Unsere naturwissenschaftlich geprägte Medizin der westlichen Welt, bezeichnet andere Heilungsansätze mit dem Begriff alternative Medizin. Sie wird auch Komplementärmedizin genannt. Diese diagnostischen Konzepte und Behandlungsmethoden werden als alternativ und nicht wissenschaftlich bezeichnet. Begründet wird dies damit, dass sich unter gleichen Bedingungen für unser Verständnis die Behandlungsergebnisse nicht beliebig oft wiederholen lassen. Die Frage, ob das wissenschaftliche Verständnis schon zu weit fortgeschritten oder eben noch nicht weit genug ist, um alle Dimensionen dieser Alternativen zu erfassen, sei dahingestellt.
Allgemeine Informationen
Im Studium der Medizin und der Psychologie werden wissenschaftlich begründete Methoden gelehrt. Sie wird auch Schulmedizin genannt. Zu den Alternativen gehören Akupunktur, Homöopathie, Osteopathie, Entspannungsverfahren, Naturheilverfahren und Verfahren der Körpertherapie. Im heutigen Umgang mit diesen Verfahren kann man beobachten, dass diese oft auch in Maßnahmen schulmedizinischer Einrichtungen als Ergänzung eingesetzt werden. Sie werden oft auch von Patienten als sinnvolle Unterstützung ihrer Therapie angesehen.

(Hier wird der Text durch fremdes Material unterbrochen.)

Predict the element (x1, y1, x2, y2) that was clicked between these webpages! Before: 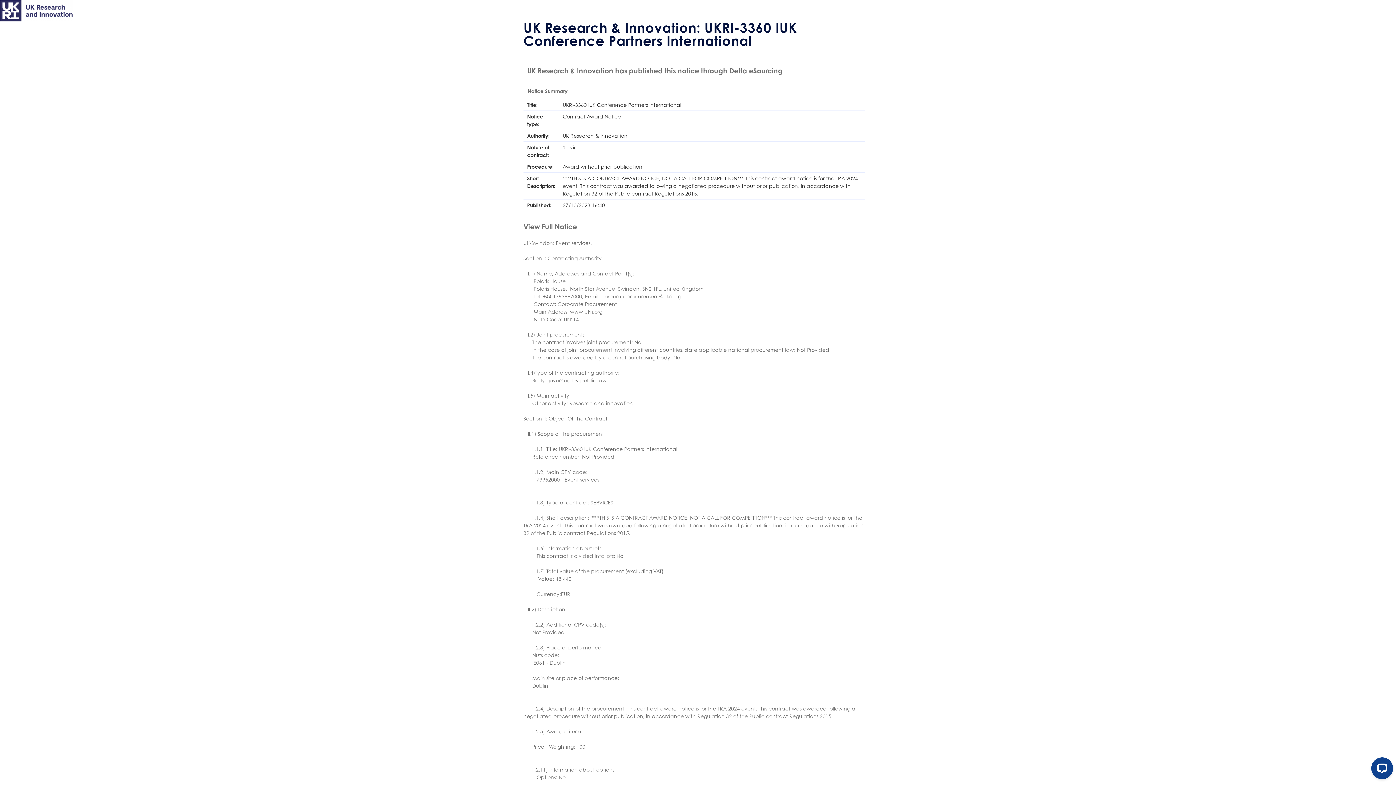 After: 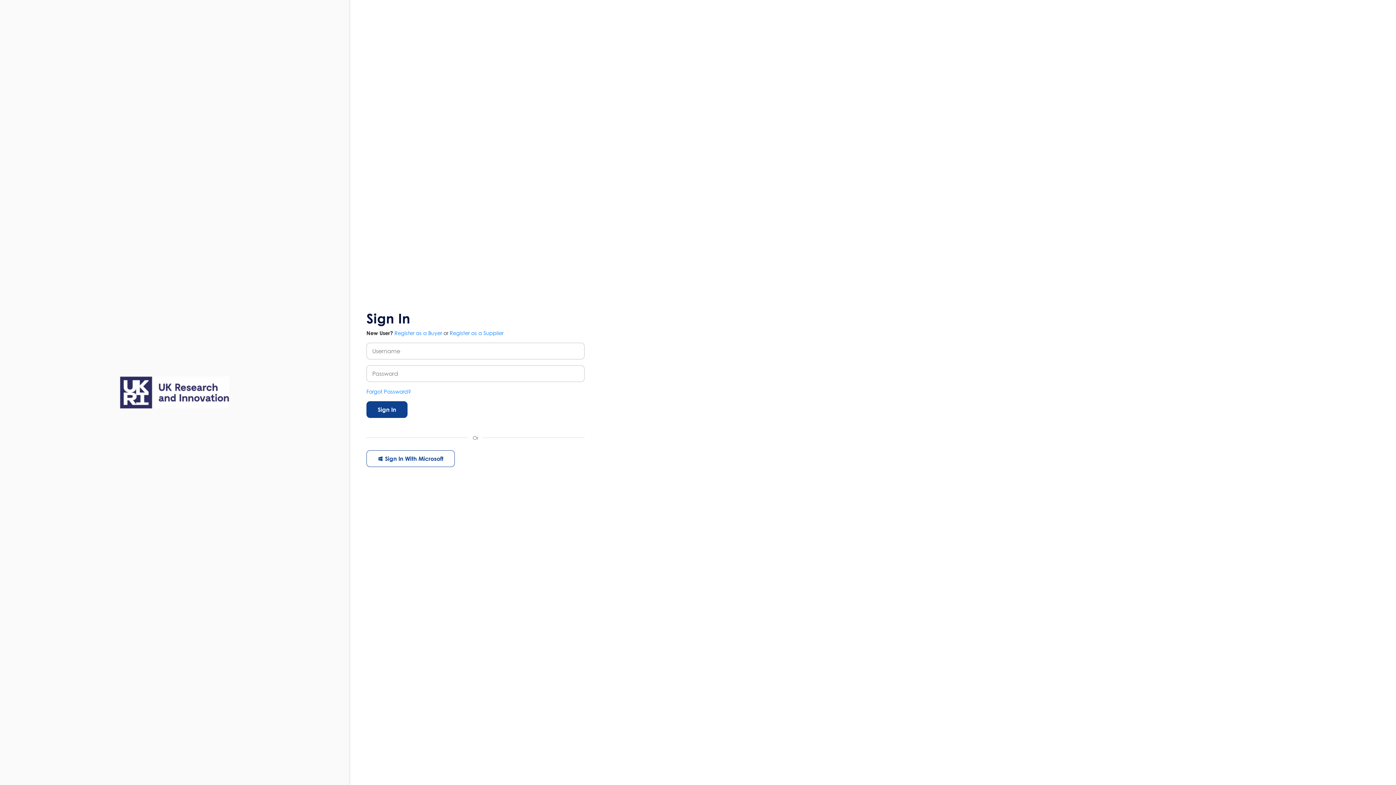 Action: bbox: (0, 6, 72, 13)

Verschiedene Gruppen der Komplementärmethoden
Alternative Medizin kann man in 4 Gruppen einteilen. Zu der ersten Gruppe gehört die Ernährung, die mit Vitaminen, Kräutern und bestimmten Nahrungsmitteln ergänzt werden bzw. bestimmte Diätempfehlungen. Zur zweiten Gruppe gehören die Verfahren, die auf die Beziehung zwischen dem menschlichen Körper und Geist abzielen. Feldenkrais, Meditation, Yoga, Tai-Chi und Alexandertechnik gehören hierzu. Zur dritten Gruppe zählen sich manuelle Verfahren. Hier ist Massage, Chirotherapie oder auch Osteopathie zu nennen. Mit „Energiefeldern“ arbeitende Verfahren begründen die vierte Gruppe der groben Einteilung komplementärer Verfahren. Hierunter versteht man z. B. Therapeutic Touch oder Reiki, Arbeit mit elektromagnetischen Feldern oder ähnliche Methoden.

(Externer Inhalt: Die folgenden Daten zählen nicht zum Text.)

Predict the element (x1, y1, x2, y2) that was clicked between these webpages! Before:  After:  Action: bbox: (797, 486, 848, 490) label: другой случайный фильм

Zu den komplementären Ansätzen in der medizinischen Behandlung gehören in der östlichen und westlichen Welt Medizinsysteme, die gleich mehrere alternative Ansätze nutzen. So gibt es mit Ursprung in der östlichen Welthalbkugel Ayurveda, TCM (Traditionelle Chinesische Medizin) und die Tibetische Medizin. Im Westen werden Naturheilverfahren und Homöopathie als Traditionelle Europäische Medizin eingesetzt.
Zusammenarbeit mit der Schulmedizin
So wie es bereits in den letzten Jahren zu beobachten war, arbeiten immer mehr reine Schulmediziner auch mit alternativen Methoden. Beispielsweise Hausärzte mit schulmedizinischer Ausbildung, die Reiki anbieten oder homöopathische Behandlungen nutzen. Auch die Krankenkassen haben die Vorteile von Akupunktur entdeckt und diese nach Überprüfung in bestimmten Fällen (z. B. Rückenschmerzen) in ihr Leistungsspektrum aufgenommen.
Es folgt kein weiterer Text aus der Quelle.